Format of the test:
Matching questions for mathematicians and facts about them.
Short answer (1-3 sentences) questions over history of mathematicians.
Some computations from applications shown or assigned in presentations.
Mathematical writing corrections

1. Entrance into and Emergence from The Dark Ages: The Decline and Revival of Mathematics
Why did the Christian Movement from the 4th century B.C. on lead to a decline in mathematical and scientific scholarship?
What role did the Eastern Byzantine Empire play in the preservation of Greek knowledge?
Mohammed bin Musa al-Khowarizmi -- approximately when and where  did he live.  One fact about his mathematical accomplishments.
Fibonacci's real name, where he was from, approximate dates --  What are the Fibonacci numbers.   What else is he known for.

2. Mathematical Writing
I'll have a few examples of "bad" mathematical writing and you will state what's wrong and/or fix.

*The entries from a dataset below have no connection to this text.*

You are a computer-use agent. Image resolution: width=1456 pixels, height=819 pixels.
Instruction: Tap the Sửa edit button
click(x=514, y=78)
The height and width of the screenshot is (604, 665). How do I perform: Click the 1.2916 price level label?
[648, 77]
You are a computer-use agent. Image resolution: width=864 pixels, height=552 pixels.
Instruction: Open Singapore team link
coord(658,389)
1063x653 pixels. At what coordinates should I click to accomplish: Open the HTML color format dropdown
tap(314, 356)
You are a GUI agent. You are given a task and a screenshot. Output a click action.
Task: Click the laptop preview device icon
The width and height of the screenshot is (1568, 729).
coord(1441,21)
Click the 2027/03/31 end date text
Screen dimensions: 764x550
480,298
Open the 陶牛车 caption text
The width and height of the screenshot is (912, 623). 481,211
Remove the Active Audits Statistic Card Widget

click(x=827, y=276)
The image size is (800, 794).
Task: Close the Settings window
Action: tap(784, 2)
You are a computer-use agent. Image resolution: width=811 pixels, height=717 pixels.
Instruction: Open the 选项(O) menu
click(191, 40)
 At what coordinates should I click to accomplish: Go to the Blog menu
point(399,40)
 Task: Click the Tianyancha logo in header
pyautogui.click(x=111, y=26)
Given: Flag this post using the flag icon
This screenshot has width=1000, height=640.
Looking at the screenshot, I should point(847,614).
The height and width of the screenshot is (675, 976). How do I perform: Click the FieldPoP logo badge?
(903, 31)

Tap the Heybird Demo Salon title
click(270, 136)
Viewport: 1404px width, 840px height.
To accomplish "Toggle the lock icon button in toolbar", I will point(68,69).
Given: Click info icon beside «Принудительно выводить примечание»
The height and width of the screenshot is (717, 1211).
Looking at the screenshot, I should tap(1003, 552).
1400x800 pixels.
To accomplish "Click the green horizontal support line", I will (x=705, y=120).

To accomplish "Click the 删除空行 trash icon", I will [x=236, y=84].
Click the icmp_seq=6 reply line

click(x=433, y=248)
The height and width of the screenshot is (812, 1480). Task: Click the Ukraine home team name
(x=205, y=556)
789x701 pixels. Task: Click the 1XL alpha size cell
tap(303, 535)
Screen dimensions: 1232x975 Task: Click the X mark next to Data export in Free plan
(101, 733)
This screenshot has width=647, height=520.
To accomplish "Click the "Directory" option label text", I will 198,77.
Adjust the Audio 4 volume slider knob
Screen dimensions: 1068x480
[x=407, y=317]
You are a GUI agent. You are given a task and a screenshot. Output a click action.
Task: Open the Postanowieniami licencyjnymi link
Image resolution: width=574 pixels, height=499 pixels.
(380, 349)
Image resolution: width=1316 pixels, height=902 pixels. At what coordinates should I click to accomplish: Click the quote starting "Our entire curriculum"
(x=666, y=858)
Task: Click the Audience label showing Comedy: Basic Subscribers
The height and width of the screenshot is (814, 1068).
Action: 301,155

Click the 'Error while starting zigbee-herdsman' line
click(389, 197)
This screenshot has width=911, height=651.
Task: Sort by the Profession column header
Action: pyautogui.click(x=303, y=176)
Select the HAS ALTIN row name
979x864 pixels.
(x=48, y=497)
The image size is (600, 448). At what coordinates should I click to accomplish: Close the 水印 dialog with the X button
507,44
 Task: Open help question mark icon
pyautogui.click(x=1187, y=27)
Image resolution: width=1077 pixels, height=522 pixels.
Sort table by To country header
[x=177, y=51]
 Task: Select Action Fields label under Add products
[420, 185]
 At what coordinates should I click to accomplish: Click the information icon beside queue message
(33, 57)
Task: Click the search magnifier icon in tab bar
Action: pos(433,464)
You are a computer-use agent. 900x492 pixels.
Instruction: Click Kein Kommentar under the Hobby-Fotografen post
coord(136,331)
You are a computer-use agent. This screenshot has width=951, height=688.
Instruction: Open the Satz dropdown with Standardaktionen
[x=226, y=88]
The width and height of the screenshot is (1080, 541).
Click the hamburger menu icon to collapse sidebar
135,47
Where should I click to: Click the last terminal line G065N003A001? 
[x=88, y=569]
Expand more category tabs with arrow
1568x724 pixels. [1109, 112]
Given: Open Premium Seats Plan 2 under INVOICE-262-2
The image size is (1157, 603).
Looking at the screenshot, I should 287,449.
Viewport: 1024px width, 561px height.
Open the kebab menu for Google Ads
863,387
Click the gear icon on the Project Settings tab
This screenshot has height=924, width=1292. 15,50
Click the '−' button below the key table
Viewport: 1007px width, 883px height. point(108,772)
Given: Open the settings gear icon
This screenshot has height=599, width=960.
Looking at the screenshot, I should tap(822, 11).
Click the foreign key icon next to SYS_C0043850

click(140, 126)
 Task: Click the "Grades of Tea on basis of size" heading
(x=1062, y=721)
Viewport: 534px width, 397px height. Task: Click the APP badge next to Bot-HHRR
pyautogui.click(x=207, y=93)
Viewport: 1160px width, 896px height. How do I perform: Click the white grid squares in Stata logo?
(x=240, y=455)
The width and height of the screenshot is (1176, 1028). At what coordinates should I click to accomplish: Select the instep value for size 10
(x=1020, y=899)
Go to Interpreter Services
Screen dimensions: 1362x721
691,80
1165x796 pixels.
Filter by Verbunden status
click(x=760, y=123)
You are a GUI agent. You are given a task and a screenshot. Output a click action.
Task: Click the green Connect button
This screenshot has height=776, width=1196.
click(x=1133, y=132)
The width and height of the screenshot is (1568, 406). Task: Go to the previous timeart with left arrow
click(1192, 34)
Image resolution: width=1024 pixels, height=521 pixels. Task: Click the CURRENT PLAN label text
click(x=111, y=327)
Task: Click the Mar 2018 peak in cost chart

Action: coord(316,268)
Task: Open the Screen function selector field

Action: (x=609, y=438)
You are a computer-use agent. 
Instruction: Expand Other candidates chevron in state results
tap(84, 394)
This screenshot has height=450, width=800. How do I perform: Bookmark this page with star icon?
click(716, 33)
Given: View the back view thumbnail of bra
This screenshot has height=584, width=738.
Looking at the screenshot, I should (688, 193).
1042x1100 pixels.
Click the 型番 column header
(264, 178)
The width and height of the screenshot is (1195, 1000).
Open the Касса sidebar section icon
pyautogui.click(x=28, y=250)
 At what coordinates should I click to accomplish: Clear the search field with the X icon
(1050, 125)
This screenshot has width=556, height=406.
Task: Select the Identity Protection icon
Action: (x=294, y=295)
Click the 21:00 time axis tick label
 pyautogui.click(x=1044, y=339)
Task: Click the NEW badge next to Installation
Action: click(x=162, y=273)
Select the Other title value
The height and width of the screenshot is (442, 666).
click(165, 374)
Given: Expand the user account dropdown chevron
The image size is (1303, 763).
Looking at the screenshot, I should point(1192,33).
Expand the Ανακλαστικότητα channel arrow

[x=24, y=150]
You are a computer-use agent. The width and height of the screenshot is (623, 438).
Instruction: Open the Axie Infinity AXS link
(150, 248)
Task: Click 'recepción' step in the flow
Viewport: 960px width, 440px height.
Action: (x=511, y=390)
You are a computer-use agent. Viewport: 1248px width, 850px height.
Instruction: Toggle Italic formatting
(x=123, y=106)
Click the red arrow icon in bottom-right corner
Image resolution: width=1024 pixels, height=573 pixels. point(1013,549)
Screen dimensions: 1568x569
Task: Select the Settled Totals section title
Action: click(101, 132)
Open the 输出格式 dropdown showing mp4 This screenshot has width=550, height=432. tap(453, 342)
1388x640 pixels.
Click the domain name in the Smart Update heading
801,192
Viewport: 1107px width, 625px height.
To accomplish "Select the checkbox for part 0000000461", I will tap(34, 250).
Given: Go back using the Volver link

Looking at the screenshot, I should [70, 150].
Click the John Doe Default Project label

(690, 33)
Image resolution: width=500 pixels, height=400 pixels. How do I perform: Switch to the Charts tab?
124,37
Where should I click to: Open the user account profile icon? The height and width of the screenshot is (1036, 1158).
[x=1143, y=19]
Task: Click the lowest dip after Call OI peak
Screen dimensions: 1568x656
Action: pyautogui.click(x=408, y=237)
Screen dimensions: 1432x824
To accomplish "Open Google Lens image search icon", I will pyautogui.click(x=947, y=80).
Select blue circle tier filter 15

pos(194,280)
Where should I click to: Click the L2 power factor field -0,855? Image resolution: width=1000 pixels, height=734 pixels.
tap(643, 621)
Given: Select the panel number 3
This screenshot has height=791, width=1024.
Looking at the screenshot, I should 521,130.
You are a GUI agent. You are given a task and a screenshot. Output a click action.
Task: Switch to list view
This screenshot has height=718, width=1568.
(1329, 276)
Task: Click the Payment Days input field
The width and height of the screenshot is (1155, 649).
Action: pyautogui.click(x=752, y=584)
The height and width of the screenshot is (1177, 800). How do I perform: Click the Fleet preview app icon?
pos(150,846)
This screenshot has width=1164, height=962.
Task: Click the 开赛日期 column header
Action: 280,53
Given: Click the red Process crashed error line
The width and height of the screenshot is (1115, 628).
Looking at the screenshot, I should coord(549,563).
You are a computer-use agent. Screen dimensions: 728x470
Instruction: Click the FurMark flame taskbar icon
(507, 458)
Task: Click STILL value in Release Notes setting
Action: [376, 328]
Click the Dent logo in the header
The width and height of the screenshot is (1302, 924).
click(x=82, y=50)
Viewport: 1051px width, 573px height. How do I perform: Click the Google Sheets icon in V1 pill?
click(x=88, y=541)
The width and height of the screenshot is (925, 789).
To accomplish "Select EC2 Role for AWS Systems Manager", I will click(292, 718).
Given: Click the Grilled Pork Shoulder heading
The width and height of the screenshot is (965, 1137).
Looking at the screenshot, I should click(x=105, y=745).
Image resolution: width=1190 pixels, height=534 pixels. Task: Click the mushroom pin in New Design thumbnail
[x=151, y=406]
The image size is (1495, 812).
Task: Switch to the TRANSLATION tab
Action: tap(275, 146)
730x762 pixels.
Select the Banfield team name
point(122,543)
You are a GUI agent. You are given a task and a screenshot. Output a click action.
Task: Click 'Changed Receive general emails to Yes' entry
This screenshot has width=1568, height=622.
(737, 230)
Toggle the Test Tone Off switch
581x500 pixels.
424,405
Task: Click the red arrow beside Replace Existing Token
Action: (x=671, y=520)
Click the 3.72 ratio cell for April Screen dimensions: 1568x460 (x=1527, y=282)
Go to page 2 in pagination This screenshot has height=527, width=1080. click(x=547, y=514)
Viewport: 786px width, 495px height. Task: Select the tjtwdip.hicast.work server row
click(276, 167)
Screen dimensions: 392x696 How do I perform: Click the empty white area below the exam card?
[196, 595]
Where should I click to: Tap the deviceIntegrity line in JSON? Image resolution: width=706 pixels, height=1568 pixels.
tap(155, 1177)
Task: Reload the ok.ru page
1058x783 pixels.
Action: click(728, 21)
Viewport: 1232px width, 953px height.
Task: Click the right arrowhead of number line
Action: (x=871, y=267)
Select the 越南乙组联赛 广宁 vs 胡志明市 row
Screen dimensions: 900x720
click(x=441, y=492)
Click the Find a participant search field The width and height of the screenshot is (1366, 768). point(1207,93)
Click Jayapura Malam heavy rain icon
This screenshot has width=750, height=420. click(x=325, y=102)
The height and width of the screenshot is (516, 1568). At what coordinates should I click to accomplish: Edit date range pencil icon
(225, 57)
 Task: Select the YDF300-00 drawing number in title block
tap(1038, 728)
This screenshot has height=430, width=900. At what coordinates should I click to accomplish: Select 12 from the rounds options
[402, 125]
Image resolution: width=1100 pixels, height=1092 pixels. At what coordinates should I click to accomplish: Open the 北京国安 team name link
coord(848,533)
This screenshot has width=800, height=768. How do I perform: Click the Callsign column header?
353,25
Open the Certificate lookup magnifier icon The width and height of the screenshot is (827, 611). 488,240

3.  Student Presentations  :

Blaise Pascal
Birth and death dates, where he lived.
Historical facts of his  life and education.
Work in projective geometry: 

What is the Pascaline
Pascal's Triangle:  How is each line formed,  How can you use it to find coefficients of expansion of (x + y )ⁿ
How can you use it to find 11ⁿ for some value of n
Classic problem of DeMere that he worked on through letters with Fermat, establishing the beginnings of basic probability  theory.
 Cycloids

Sir Isaac Newton
Birth and death dates, where he lived.
His role along with Leibniz in forming foundations for integral and differential calculus
The three books of Principia
Describe Newton's three laws of motion
Newton and Kepler's contribution to laws of planetary motion
Newton's famous "Shoulder's of Giants" quote
Solve a projectile motion problem like the assigned homework.

G. F. Bernhard Riemann

Birth and death dates, where he lived. Where did his do his graduate work,  under whom did he do his dissertation.
What is the zeta function  (give its precise definition in formula form, defining all terms)?  
Precisely state the Riemann Hypothesis, and then give its relationship to the density of the prime numbers.
Give the definition of a Riemann Sum for a function f(x) over an interval [a,b].  Give the definition of a definite integral in terms of the limit of a Riemann Sum.   Compute a left or right Riemann Sum for a particular function on a particular interval.   Problem like the homework problems.

Carl Friedrich Gauss

Birth and death dates, where he lived and worked.
How did he develop the formula as a child for summing the integers 1 through n.
State the Fundamental Theorem of Algebra.
State the  Prime Number Theorem (In the form that he gave)
Given an integer n, use Gauss's result to estimate the number of primes less than or equal to n.
State the Fundamental Theorem of Arithmetic
What is a Fermat Prime?   How did Gauss relate these to regular polygon's.  What is a heptadecagon?
What is the method of least squares?  (precisely)  --  How did Gauss use the method of least squares (what types of applications). 
What is a triangular number.  Determine whether a given number is triangular.

Pierre-Simon Laplace
Birth and death dates, when and where he lived and worked. 
Give an example of his arrogance.
What was his most important work (book)  -- what kind of information did these volumes contain?
What is Laplace's version of Bayes Theorem -- apply to a specific example.
Outline the ideas behind the Buffon-Laplace Needle problem.  What was the problem?  How was multivariable calculus used to solve the problem?

Leonhard Euler
Birth and death dates, when and where he lived, studied, worked.
What mathematician was a childhood mentor to him.
What is the Euler Phi function?
What does Euler' Theorem state (in terms of this function)
Euler showed that the sum (1/n^2), n= 1...infinity converged to _____
Explain the Konigsberg bridge problem and how he solved it as a graph problem (what was a necessary sufficient condition for a path which is not a circuit, necessary and sufficient condition for a circuit).  Apply to a graph (or bridge).
What is Euler's relation and why is it considered particularly elegant.